**Source material:**

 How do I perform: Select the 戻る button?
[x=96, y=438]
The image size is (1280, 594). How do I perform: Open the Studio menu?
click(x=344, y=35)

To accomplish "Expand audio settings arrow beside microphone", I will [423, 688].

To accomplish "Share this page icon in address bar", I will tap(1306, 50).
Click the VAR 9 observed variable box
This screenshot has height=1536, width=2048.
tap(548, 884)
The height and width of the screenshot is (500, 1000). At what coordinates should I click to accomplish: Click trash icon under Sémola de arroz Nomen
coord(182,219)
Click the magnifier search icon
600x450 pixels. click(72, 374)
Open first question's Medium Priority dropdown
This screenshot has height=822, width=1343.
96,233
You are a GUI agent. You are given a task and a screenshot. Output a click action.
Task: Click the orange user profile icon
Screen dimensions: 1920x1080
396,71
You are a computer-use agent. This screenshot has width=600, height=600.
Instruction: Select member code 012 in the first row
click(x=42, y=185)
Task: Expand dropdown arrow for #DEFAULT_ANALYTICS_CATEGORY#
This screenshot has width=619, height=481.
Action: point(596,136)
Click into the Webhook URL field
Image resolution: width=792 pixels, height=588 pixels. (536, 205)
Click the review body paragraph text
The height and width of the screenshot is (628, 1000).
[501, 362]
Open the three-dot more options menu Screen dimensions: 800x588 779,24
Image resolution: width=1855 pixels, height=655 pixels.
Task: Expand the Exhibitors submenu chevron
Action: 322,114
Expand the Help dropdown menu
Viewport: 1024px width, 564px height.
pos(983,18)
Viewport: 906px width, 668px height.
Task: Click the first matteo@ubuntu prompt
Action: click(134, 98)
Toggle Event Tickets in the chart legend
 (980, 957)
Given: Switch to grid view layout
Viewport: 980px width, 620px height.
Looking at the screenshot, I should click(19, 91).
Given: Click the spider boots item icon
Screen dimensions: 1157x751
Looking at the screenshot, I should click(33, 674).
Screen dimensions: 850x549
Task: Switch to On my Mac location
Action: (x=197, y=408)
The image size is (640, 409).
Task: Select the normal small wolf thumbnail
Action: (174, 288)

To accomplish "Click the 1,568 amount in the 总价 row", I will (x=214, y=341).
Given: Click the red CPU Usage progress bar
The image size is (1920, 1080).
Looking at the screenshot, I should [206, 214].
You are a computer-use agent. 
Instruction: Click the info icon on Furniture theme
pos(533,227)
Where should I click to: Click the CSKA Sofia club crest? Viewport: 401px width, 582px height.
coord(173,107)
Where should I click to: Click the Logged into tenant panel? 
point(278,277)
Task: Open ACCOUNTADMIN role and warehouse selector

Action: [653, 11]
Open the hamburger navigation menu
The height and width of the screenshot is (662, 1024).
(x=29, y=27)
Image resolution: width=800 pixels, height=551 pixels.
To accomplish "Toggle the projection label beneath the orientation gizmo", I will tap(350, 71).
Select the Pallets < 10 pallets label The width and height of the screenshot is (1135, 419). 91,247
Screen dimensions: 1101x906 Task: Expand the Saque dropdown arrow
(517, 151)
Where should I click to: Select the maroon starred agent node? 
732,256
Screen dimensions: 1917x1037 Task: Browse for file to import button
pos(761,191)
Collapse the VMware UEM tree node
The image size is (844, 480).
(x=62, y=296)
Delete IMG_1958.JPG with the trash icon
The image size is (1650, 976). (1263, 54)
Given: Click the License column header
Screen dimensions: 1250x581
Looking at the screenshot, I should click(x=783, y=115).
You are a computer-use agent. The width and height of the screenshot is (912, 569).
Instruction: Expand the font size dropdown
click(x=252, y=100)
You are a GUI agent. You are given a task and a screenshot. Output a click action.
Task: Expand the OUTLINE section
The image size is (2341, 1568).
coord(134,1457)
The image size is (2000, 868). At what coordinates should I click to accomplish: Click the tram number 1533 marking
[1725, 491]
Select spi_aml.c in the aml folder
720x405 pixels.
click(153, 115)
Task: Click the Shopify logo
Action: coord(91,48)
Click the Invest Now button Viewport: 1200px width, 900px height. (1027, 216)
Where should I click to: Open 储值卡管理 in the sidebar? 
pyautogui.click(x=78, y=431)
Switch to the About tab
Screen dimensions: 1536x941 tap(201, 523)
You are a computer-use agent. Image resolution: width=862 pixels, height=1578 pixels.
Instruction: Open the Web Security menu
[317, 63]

**What to work on:**
Reproduce all of the material above, switching "Webhook URL" to "webhook address" and leaving everything else unchanged.

**Answer for the task:**
 How do I perform: Select the 戻る button?
[x=96, y=438]
The image size is (1280, 594). How do I perform: Open the Studio menu?
click(x=344, y=35)

To accomplish "Expand audio settings arrow beside microphone", I will [423, 688].

To accomplish "Share this page icon in address bar", I will tap(1306, 50).
Click the VAR 9 observed variable box
This screenshot has height=1536, width=2048.
tap(548, 884)
The height and width of the screenshot is (500, 1000). At what coordinates should I click to accomplish: Click trash icon under Sémola de arroz Nomen
coord(182,219)
Click the magnifier search icon
600x450 pixels. click(72, 374)
Open first question's Medium Priority dropdown
This screenshot has height=822, width=1343.
96,233
You are a GUI agent. You are given a task and a screenshot. Output a click action.
Task: Click the orange user profile icon
Screen dimensions: 1920x1080
396,71
You are a computer-use agent. This screenshot has width=600, height=600.
Instruction: Select member code 012 in the first row
click(x=42, y=185)
Task: Expand dropdown arrow for #DEFAULT_ANALYTICS_CATEGORY#
This screenshot has width=619, height=481.
Action: point(596,136)
Click into the webhook address field
Image resolution: width=792 pixels, height=588 pixels. (536, 205)
Click the review body paragraph text
The height and width of the screenshot is (628, 1000).
[501, 362]
Open the three-dot more options menu Screen dimensions: 800x588 779,24
Image resolution: width=1855 pixels, height=655 pixels.
Task: Expand the Exhibitors submenu chevron
Action: 322,114
Expand the Help dropdown menu
Viewport: 1024px width, 564px height.
pos(983,18)
Viewport: 906px width, 668px height.
Task: Click the first matteo@ubuntu prompt
Action: click(134, 98)
Toggle Event Tickets in the chart legend
 (980, 957)
Given: Switch to grid view layout
Viewport: 980px width, 620px height.
Looking at the screenshot, I should click(19, 91).
Given: Click the spider boots item icon
Screen dimensions: 1157x751
Looking at the screenshot, I should click(33, 674).
Screen dimensions: 850x549
Task: Switch to On my Mac location
Action: (x=197, y=408)
The image size is (640, 409).
Task: Select the normal small wolf thumbnail
Action: (174, 288)

To accomplish "Click the 1,568 amount in the 总价 row", I will (x=214, y=341).
Given: Click the red CPU Usage progress bar
The image size is (1920, 1080).
Looking at the screenshot, I should [206, 214].
You are a computer-use agent. 
Instruction: Click the info icon on Furniture theme
pos(533,227)
Where should I click to: Click the CSKA Sofia club crest? Viewport: 401px width, 582px height.
coord(173,107)
Where should I click to: Click the Logged into tenant panel? 
point(278,277)
Task: Open ACCOUNTADMIN role and warehouse selector

Action: [653, 11]
Open the hamburger navigation menu
The height and width of the screenshot is (662, 1024).
(x=29, y=27)
Image resolution: width=800 pixels, height=551 pixels.
To accomplish "Toggle the projection label beneath the orientation gizmo", I will tap(350, 71).
Select the Pallets < 10 pallets label The width and height of the screenshot is (1135, 419). 91,247
Screen dimensions: 1101x906 Task: Expand the Saque dropdown arrow
(517, 151)
Where should I click to: Select the maroon starred agent node? 
732,256
Screen dimensions: 1917x1037 Task: Browse for file to import button
pos(761,191)
Collapse the VMware UEM tree node
The image size is (844, 480).
(x=62, y=296)
Delete IMG_1958.JPG with the trash icon
The image size is (1650, 976). (1263, 54)
Given: Click the License column header
Screen dimensions: 1250x581
Looking at the screenshot, I should click(x=783, y=115).
You are a computer-use agent. The width and height of the screenshot is (912, 569).
Instruction: Expand the font size dropdown
click(x=252, y=100)
You are a GUI agent. You are given a task and a screenshot. Output a click action.
Task: Expand the OUTLINE section
The image size is (2341, 1568).
coord(134,1457)
The image size is (2000, 868). At what coordinates should I click to accomplish: Click the tram number 1533 marking
[1725, 491]
Select spi_aml.c in the aml folder
720x405 pixels.
click(153, 115)
Task: Click the Shopify logo
Action: coord(91,48)
Click the Invest Now button Viewport: 1200px width, 900px height. (1027, 216)
Where should I click to: Open 储值卡管理 in the sidebar? 
pyautogui.click(x=78, y=431)
Switch to the About tab
Screen dimensions: 1536x941 tap(201, 523)
You are a computer-use agent. Image resolution: width=862 pixels, height=1578 pixels.
Instruction: Open the Web Security menu
[317, 63]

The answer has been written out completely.